### Exercise instructions
Exactly the lines from the one that contains "Instruction: Select the" through the end of the material below are to be output, the first and last included.

### Task input
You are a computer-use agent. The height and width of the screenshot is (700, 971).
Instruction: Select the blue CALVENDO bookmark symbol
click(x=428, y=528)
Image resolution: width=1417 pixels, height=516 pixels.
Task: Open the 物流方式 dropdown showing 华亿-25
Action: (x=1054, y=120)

### Exercise response
Instruction: Select the blue CALVENDO bookmark symbol
click(x=428, y=528)
Image resolution: width=1417 pixels, height=516 pixels.
Task: Open the 物流方式 dropdown showing 华亿-25
Action: (x=1054, y=120)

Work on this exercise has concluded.